# Monster Cables or Not?!?!



## greenspanatl (Jul 24, 2011)

I am at the stage where I am purchasing my HDMI cables. I am in need of a few 6ft cables and one 12ft cable. Does it matter if I go with monster will it make a difference vs a non major brand name. Thanks in advance!


----------



## mechman (Feb 8, 2007)

Not! Get them from Monoprice.
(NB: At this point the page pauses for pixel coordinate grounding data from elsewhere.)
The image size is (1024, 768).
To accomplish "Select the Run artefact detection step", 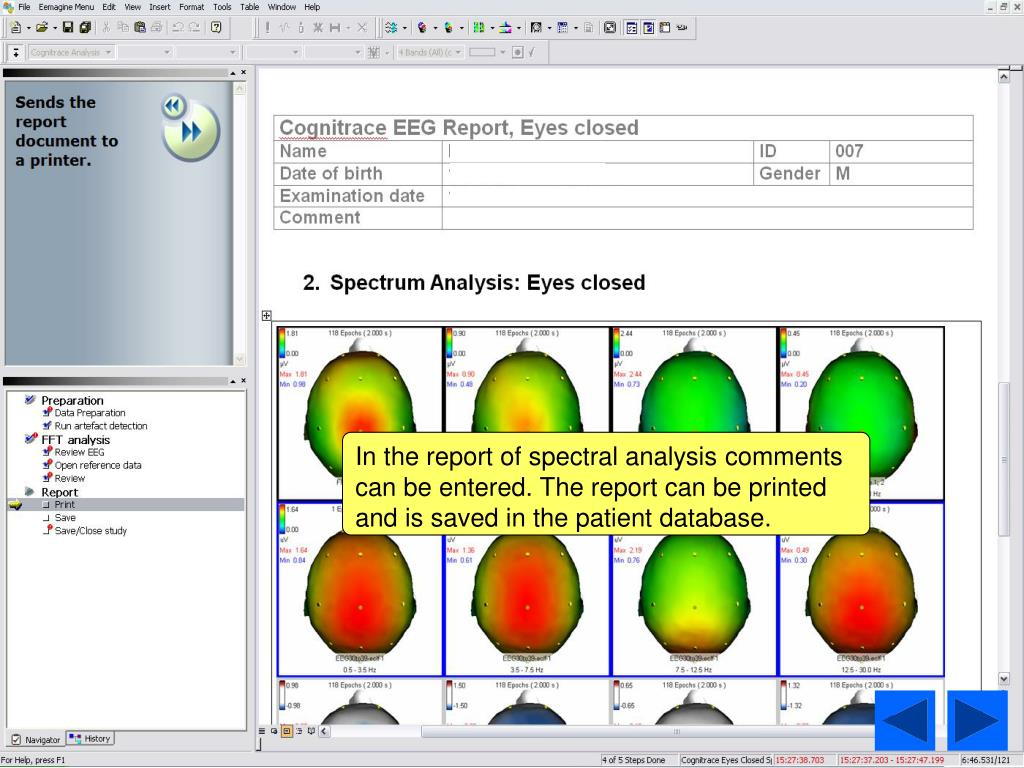I will click(100, 426).
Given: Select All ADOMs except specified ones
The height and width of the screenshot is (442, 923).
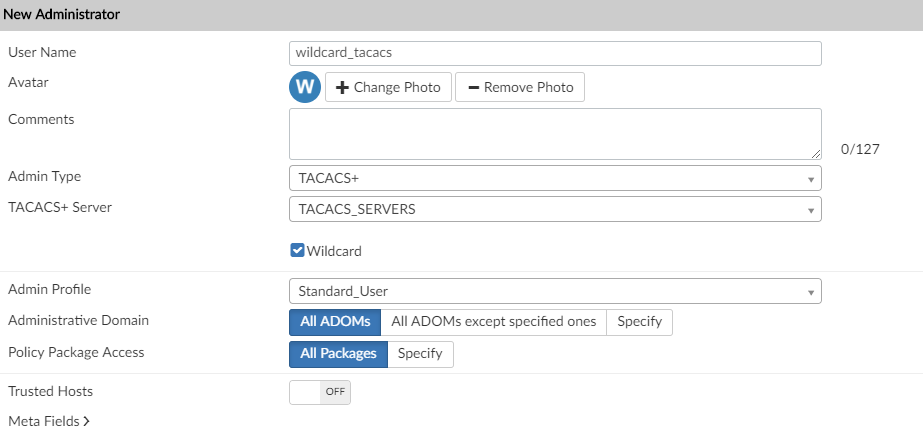Looking at the screenshot, I should [x=493, y=322].
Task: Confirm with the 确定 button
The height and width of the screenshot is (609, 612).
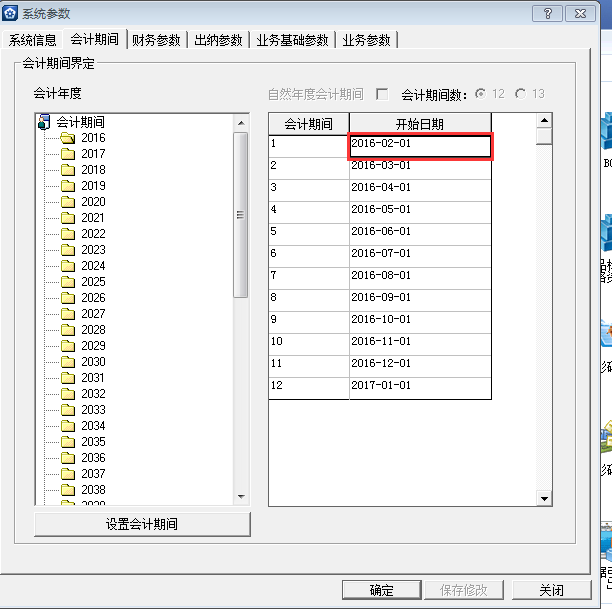Action: click(x=381, y=590)
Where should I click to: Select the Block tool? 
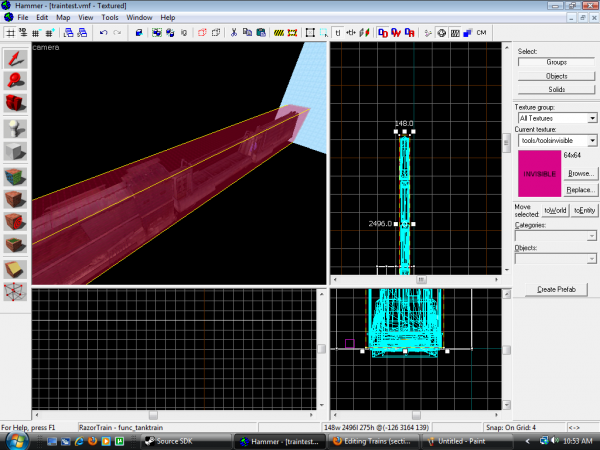[15, 151]
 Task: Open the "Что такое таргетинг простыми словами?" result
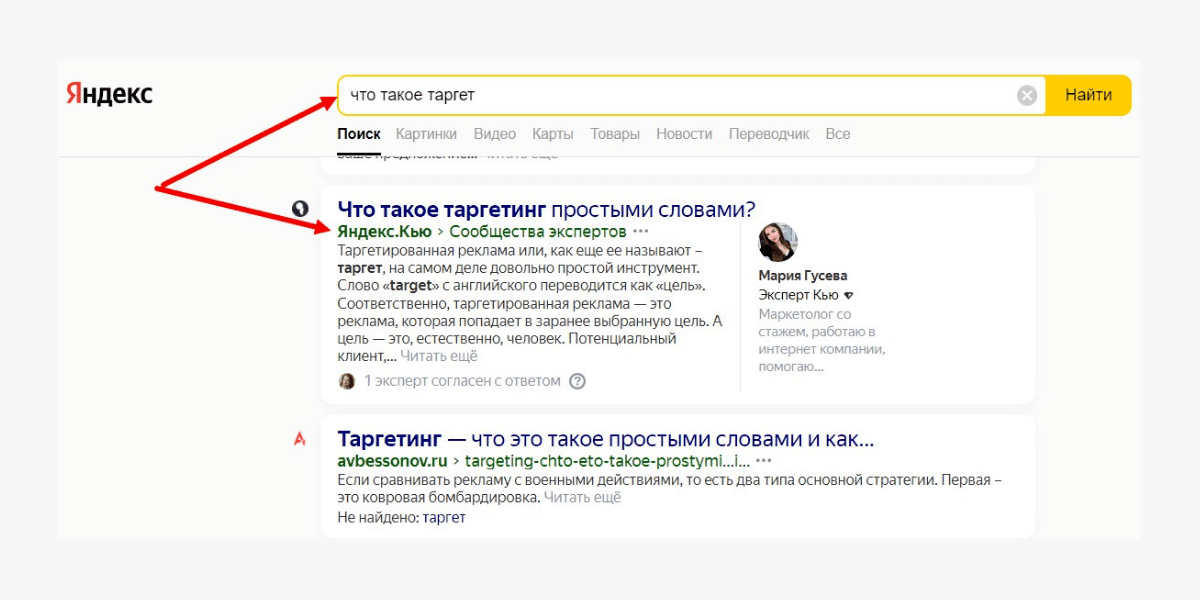click(546, 209)
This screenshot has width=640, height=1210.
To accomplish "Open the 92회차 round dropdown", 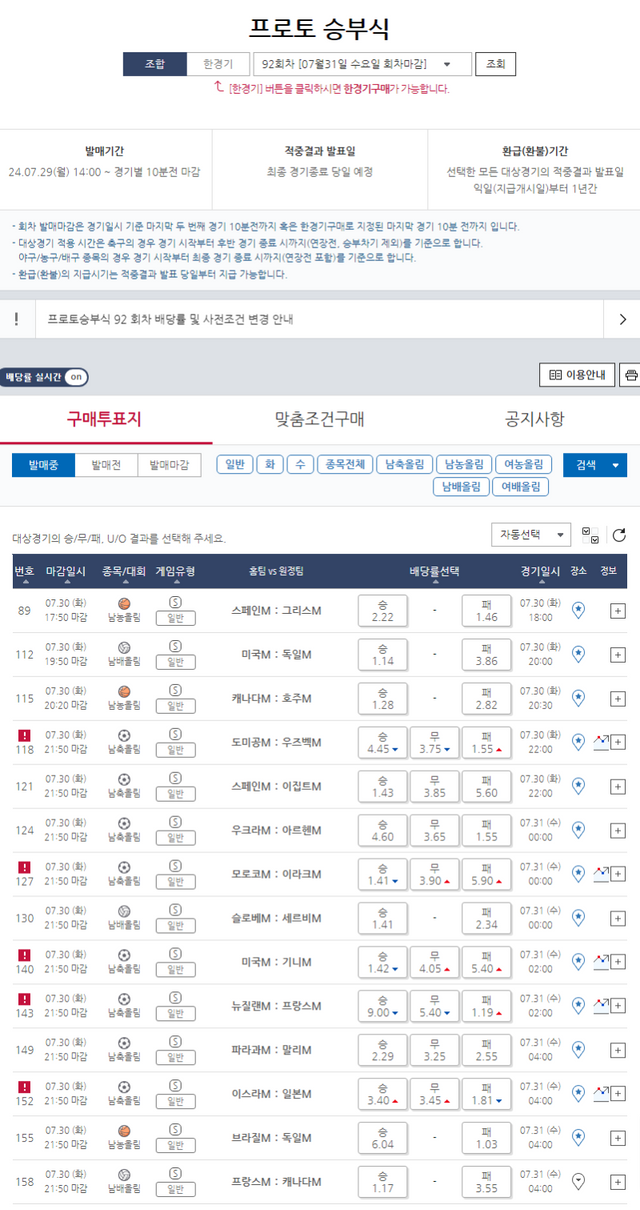I will coord(362,64).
You can't beat the price.


----------



## lcaillo (May 2, 2006)

I have found no advantage to Monster cables over Monoprice HHMI cables and have used both.


----------



## Superior Audio (Feb 27, 2008)

Monoprice...


----------



## Guest (Aug 7, 2011)

Get em at Monoprice and used the left over cash to light a cigar with.


----------



## Almadacr (May 5, 2011)

I don`t want to repeat what others said but Monoprice for your daily home theater


----------



## jinjuku (Mar 23, 2007)

If you can get Monster at a great price (that is competitive with the likes of Monoprice) then that is fine. Otherwise just get Monoprice. 

If you live close to Ohio you could check out partsexpress. Their cable pricing is competitive now and if you live close the shipping is quicker.


----------



## Anthony (Oct 5, 2006)

Ditto for both Parts Express and Monoprice. Can't go wrong with either.


----------